Tasks to perform
A. Answer these about the piece on Philadelphia and the Olympics:
(i) Who is quoted as saying that many dreams at first seem impossible?
(ii) Who does the piece say has a dream?
(iii) According to the line under the title, what could the realistic goal do?
B. Put this sentence from the piece on Philadelphia and the Olympics into Spanish: "We know what your first reaction is going to be: Here? In Philadelphia?"
C. Carry on with the piece on Philadelphia and the Olympics from the point where it stops.

Selected text

## start

Why Philadelphia Needs the Olympics



It isn't a pipe dream. It's a realistic goal that could transform the city

We know what your first reaction is going to be: Here? In Philadelphia?
It's become a collective conditioned response; when dreams are
proffered in Philadelphia, we wallow in the practical and focus on the
roadblocks, rather than do the hard work of allowing ourselves to
imagine and then setting about turning vision into reality. “So many of
our dreams at first seem impossible,” Christopher Reeve once said,
“then they seem improbable, and then, when we summon the will, they
soon become inevitable.”

Well, Joe Torsella has a dream, and we want to jump-start that
collective will so that it becomes inevitable—­before a “Can't-Do”

## end

Given entries
## start

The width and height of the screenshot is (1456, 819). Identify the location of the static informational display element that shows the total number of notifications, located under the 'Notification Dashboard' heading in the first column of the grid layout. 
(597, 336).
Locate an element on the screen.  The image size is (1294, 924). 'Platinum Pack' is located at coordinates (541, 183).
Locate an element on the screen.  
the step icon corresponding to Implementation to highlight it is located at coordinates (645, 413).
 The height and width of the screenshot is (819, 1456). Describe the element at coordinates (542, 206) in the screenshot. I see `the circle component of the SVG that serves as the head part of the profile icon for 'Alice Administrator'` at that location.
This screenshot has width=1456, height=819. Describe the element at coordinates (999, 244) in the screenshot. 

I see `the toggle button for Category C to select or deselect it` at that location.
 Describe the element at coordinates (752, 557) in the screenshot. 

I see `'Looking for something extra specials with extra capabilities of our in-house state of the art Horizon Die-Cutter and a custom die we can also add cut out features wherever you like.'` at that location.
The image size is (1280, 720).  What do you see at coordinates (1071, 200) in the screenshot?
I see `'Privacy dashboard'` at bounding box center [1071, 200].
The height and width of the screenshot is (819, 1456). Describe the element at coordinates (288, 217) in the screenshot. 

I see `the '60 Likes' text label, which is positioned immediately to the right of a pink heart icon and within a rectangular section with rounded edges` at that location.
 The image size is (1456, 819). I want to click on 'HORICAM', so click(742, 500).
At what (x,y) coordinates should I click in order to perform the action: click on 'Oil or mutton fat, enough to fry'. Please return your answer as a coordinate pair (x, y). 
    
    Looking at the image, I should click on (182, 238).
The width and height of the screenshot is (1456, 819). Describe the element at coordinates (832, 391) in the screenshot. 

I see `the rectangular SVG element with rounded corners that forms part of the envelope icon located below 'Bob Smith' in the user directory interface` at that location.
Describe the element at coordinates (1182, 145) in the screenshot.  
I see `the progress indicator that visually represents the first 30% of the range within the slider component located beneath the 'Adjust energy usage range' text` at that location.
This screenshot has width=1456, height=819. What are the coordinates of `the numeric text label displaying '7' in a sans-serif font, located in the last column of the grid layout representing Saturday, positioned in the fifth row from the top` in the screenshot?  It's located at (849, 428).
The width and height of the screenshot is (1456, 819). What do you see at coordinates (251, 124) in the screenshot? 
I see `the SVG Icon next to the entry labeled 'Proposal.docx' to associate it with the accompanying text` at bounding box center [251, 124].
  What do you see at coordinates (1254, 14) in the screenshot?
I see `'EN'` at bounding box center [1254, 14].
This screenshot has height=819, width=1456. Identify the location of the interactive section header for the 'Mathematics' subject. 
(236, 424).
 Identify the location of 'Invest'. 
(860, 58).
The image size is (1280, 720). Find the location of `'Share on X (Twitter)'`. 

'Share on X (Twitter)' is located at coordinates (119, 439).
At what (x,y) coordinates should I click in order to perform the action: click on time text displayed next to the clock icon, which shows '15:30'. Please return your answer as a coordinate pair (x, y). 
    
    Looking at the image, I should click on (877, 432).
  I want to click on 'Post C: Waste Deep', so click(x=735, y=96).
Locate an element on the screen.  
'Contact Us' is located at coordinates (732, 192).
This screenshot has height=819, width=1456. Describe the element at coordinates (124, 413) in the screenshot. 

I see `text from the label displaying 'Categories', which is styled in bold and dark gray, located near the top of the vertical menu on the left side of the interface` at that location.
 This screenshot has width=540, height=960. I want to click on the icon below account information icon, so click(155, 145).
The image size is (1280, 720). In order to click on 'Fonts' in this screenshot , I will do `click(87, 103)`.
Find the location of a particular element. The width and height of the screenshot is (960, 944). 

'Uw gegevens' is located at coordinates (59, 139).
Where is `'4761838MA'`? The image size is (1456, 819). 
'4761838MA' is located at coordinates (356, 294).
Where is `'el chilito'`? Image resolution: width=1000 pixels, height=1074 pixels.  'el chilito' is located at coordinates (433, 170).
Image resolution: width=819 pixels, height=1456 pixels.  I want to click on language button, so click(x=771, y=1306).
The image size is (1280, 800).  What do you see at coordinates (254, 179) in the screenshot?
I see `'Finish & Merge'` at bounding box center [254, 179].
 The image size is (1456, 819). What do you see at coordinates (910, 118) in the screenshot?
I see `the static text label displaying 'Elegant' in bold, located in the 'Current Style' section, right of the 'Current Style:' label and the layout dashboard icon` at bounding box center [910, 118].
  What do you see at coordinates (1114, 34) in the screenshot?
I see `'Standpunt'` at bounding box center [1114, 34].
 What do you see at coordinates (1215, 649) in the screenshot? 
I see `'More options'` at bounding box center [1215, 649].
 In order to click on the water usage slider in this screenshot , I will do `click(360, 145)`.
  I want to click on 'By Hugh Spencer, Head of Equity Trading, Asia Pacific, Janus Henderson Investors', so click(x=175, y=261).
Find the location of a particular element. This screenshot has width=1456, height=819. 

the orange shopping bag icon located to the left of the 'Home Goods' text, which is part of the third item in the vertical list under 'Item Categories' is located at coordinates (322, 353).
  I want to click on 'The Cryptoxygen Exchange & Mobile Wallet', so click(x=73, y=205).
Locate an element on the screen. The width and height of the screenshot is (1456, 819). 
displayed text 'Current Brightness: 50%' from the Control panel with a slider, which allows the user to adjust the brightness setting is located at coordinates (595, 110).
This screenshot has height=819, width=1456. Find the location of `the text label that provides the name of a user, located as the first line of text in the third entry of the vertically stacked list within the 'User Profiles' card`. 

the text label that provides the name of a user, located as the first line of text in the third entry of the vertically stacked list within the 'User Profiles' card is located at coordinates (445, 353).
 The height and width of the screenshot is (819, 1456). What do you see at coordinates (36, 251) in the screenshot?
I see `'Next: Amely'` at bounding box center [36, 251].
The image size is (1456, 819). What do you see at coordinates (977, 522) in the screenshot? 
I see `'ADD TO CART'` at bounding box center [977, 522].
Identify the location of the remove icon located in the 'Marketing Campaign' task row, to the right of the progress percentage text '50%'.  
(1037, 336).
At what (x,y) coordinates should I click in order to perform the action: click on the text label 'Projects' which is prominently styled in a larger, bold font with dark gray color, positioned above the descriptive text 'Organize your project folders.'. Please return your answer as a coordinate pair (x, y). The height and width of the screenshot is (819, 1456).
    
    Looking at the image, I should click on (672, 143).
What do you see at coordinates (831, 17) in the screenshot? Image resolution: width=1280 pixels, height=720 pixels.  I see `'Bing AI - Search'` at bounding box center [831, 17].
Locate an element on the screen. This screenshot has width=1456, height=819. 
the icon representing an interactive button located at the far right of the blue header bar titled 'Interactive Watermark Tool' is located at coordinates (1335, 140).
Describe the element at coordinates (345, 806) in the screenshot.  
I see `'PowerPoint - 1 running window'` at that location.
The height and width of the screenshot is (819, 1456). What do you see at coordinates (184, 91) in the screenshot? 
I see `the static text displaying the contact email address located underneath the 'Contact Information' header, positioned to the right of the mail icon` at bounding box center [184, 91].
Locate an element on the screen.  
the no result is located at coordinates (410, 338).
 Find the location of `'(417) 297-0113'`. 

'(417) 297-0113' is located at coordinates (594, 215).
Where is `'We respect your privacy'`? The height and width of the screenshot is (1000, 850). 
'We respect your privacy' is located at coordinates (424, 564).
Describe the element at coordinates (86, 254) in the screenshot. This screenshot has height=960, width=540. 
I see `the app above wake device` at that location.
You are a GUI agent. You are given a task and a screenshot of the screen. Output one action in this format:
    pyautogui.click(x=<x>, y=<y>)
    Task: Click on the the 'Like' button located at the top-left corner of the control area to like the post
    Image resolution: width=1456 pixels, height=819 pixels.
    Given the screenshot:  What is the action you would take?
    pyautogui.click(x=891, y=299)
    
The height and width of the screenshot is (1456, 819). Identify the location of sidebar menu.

## end

Task results
A.
(i) Christopher Reeve
(ii) Joe Torsella
(iii) Transform the city

B. Sabemos cuál va a ser su primera reacción: ¿Aquí? ¿En Filadelfia?

C.
mentality takes hold. In the coming weeks, Torsella, founding CEO of
the Constitution Center, and Larry Needle, head of the Philadelphia
Sports Congress, plan to announce the formation of Philadelphia 2016
and its bold idea to bring the Olympics here in 2016. They've been
quietly working for a year, supported by the William Penn Foundation,
and now their group includes some of the most dynamic names in the
region: Paul Levy of the Center City District, Alba Martinez of the
United Way, David Thornburgh of the Pennsylvania Economy League, 
and Pat Croce have all signed on to help make Torsella's dream a
reality (as has this magazine's editor). We are with them because we
believe the only thing keeping Philadelphia from world-class status is
our lack of imagination in seeing ourselves that way—what Torsella
refers to as our “sad-sack way of thinking.”

So we're going to do our best in these pages to challenge your
imagination. Because it's such an abstract notion—the Olympics, 11
years from now?—we're going to bring it to life for you and make the
case to you. Bidding for the Olympics is about much more than hosting a
couple of weeks of fun and games. It's about issuing a self-confident
statement of who we are and how we see ourselves. It's about the
clear-eyed facts of the case and the reality that we do have the
infrastructure in place for a transcendent moment. Most of all, it's
about a long-term investment in our region's future.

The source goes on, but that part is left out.